# [Data supplied]
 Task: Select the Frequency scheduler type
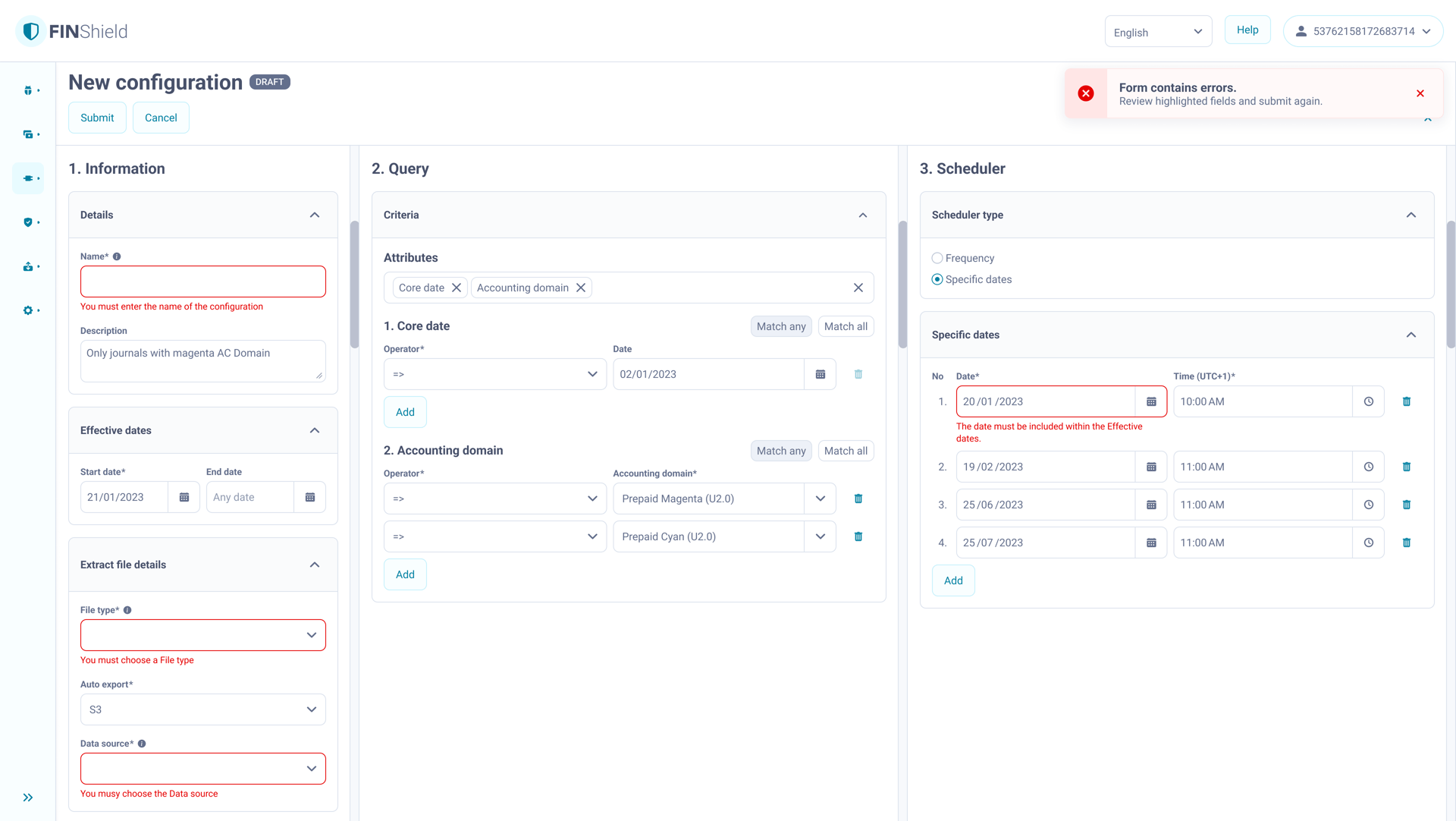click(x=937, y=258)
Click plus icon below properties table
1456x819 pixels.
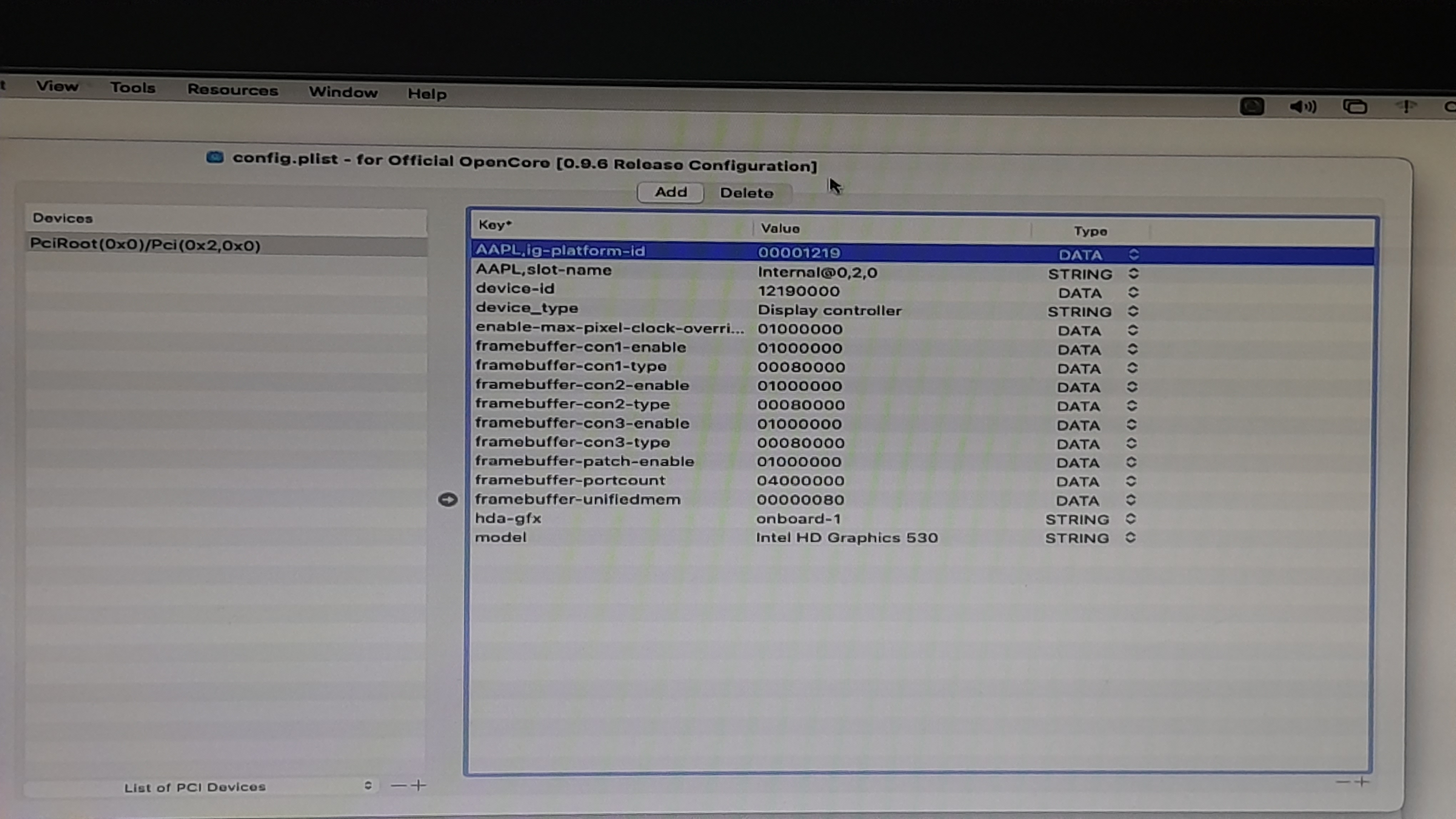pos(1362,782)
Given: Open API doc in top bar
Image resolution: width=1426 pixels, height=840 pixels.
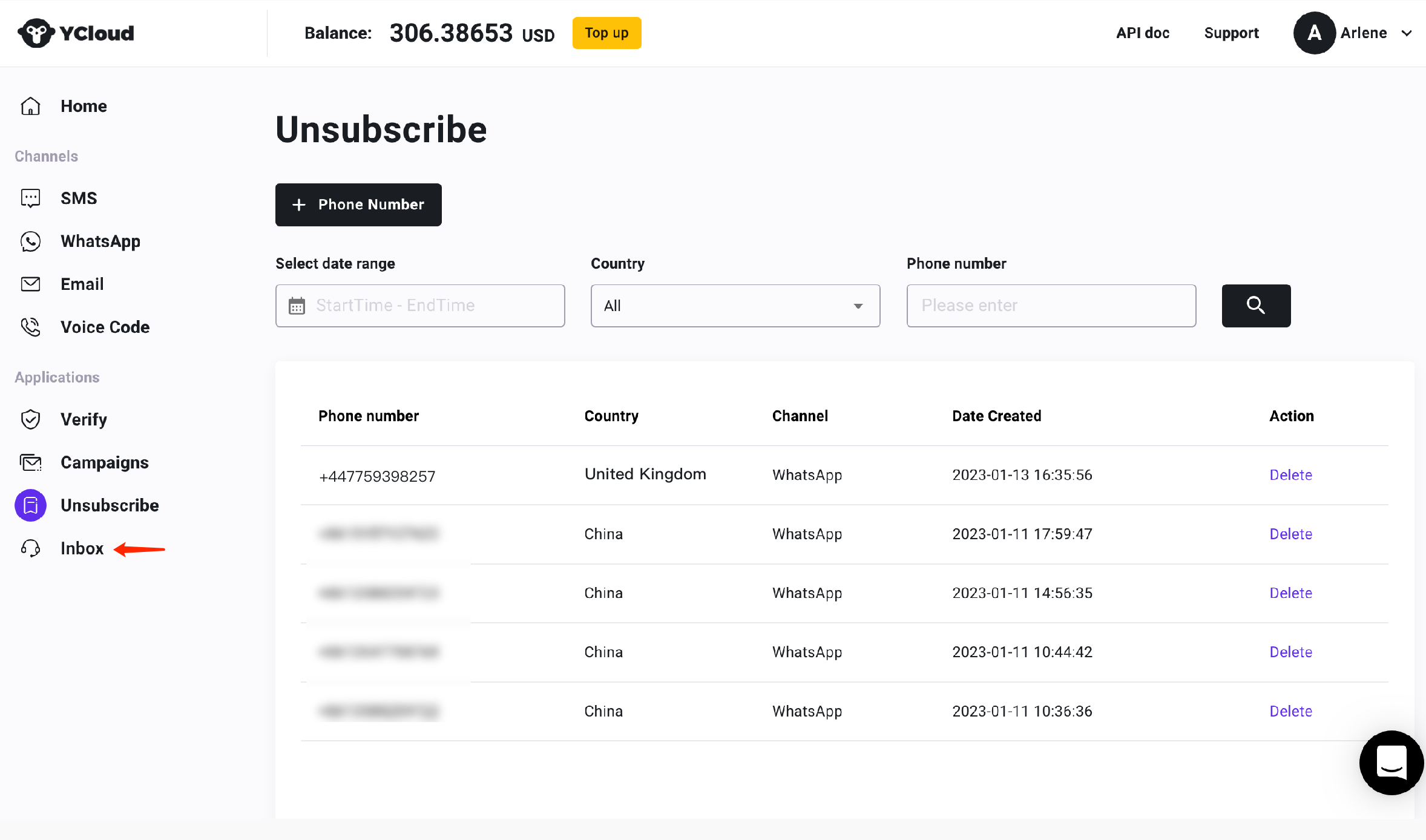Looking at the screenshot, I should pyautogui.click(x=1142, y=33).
...
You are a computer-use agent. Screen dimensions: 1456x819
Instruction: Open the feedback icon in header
---
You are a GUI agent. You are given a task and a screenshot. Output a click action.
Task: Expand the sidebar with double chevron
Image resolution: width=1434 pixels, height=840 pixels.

# [Directions for this task]
Among the entries, how many lines include the string "agent"? Please reply with only the number.

# [Response for this exercise]
2